The founder acknowledged that this approach is not always convenient for would-be partners or ecosystem builders accustomed to preferential terms. “This principle of fairness frustrates a few users and builders who are used to special treatment,” he said, arguing it forces the community to “do things the hard way”, including “zero tolerance” for “integrity yellow flags” among team members.

It is not the first time he has put the stance in blunt terms. In a January 2024 post, he summarized the policy as: “No investors. No paid market makers. No fees to the dev team… No insiders @HyperliquidX.”

Lighter Debut Sparks Controversy

The timing matters because the on-chain perpetuals category is now fighting not just over latency and liquidity, but over distribution optics, and Hyperliquid’s most visible new rival has become a live case study.

Lighter, an Ethereum-based perpetual futures exchange that also operates as an ethereum layer-2, launched earlier this week and has climbed quickly in the rankings. On Dec. 30, it airdropped 250 million LIT tokens, 25% of its 1 billion total supply, to early users, with another 25% set aside for future growth programs.
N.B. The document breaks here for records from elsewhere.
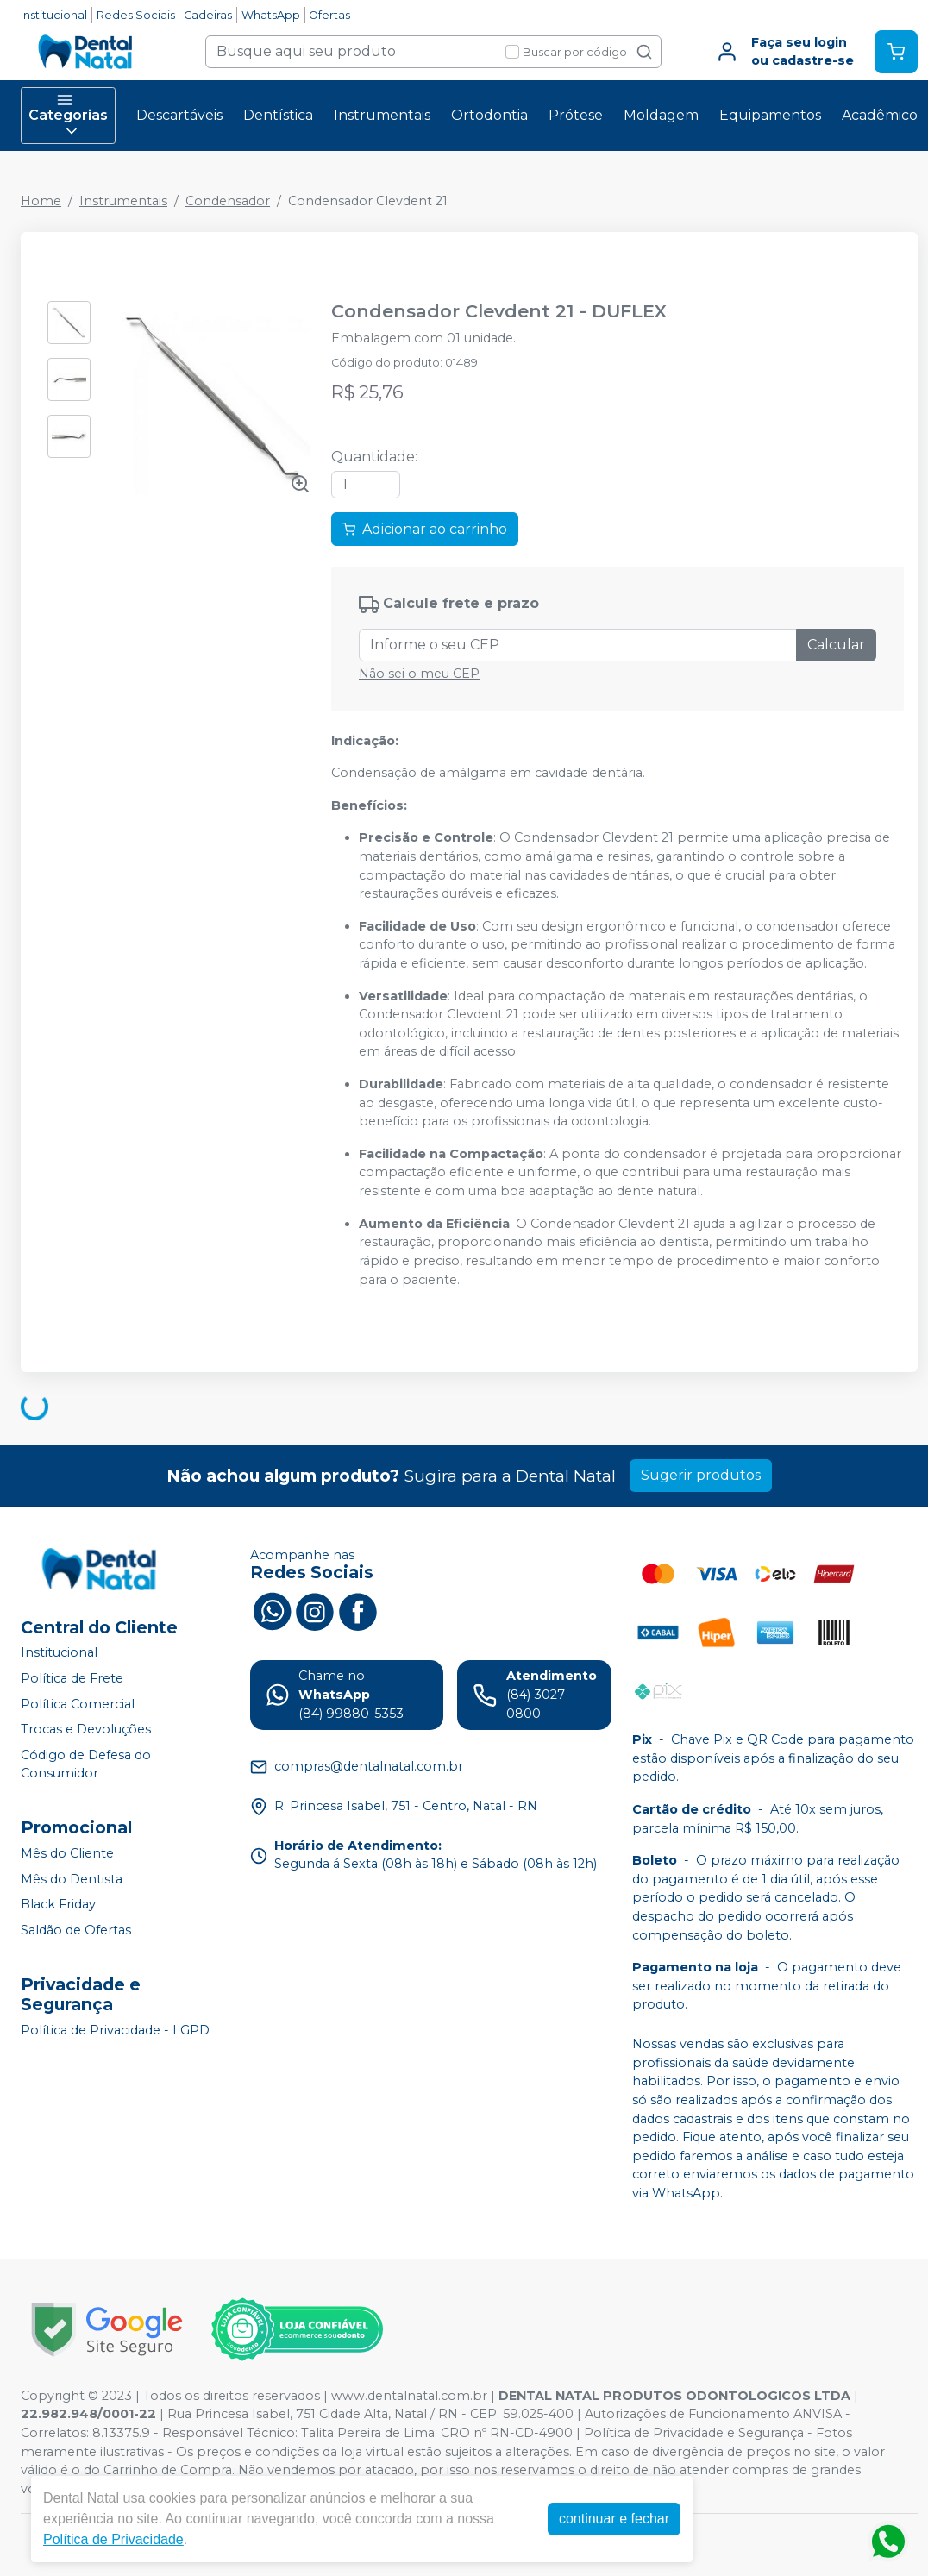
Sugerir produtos (701, 1475)
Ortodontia (489, 115)
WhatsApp (270, 15)
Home (41, 201)
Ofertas (329, 15)
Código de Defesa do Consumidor (86, 1764)
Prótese (576, 115)
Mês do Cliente (67, 1853)
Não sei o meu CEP (419, 673)
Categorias (68, 115)
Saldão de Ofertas (76, 1930)
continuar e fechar (614, 2518)
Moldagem (661, 115)
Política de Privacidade (113, 2539)
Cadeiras (208, 15)
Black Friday (58, 1904)
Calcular (836, 644)
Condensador (227, 201)
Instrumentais (382, 115)
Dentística (278, 115)
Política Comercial (78, 1704)
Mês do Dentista (71, 1879)
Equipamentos (770, 115)
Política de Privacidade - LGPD (115, 2030)
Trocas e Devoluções (86, 1729)
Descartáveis (179, 115)
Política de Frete (72, 1678)
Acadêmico (880, 115)
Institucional (54, 15)
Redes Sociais (136, 15)
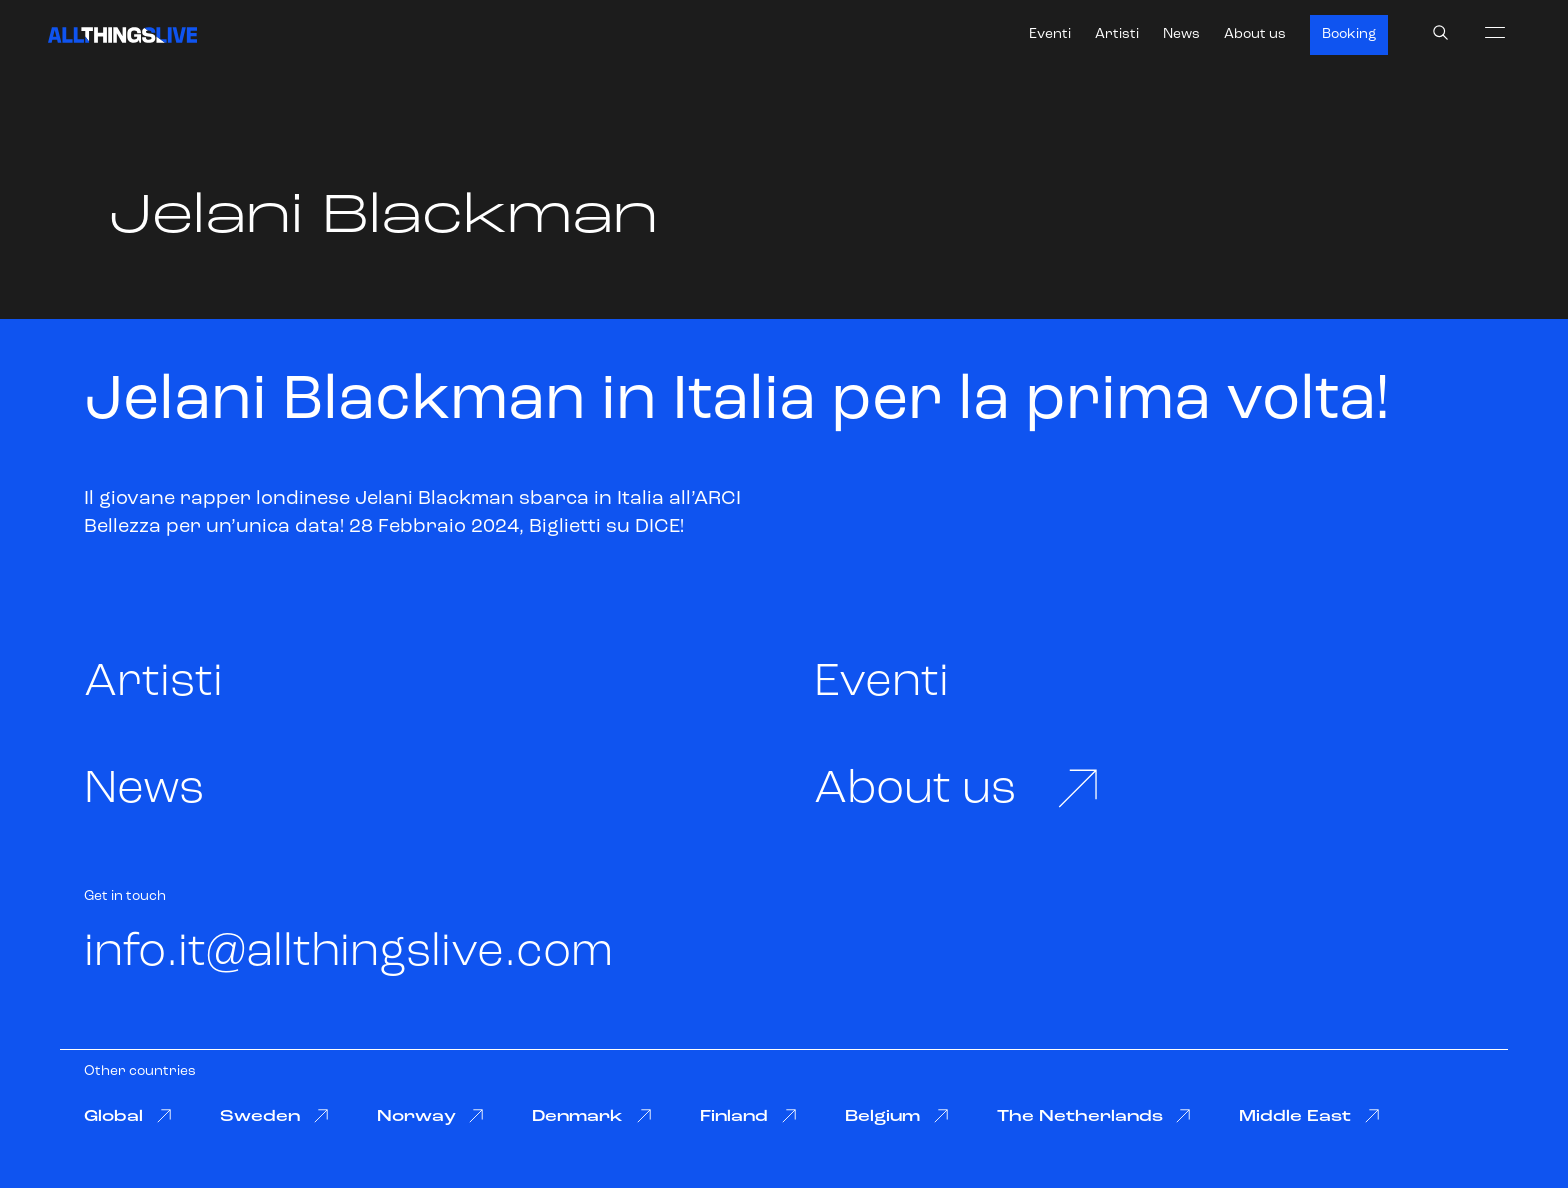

The controversy is the other half. Lighter allocated 50% of supply to employees and investors, subject to a one-year lockup and three-year vesting, a structure that has triggered debate across DeFi about whether “community-first” narratives still hold when insiders retain an equal share of the cap table.

In other words, Lighter’s launch has intensified the same ideological fault line Hyperliquid is trying to own: whether the cleanest on-chain market structure is primarily about product performance or about refusing the incentives that come with investors, paid liquidity, and insider allocations.

At press time, HYPE traded at $24,51.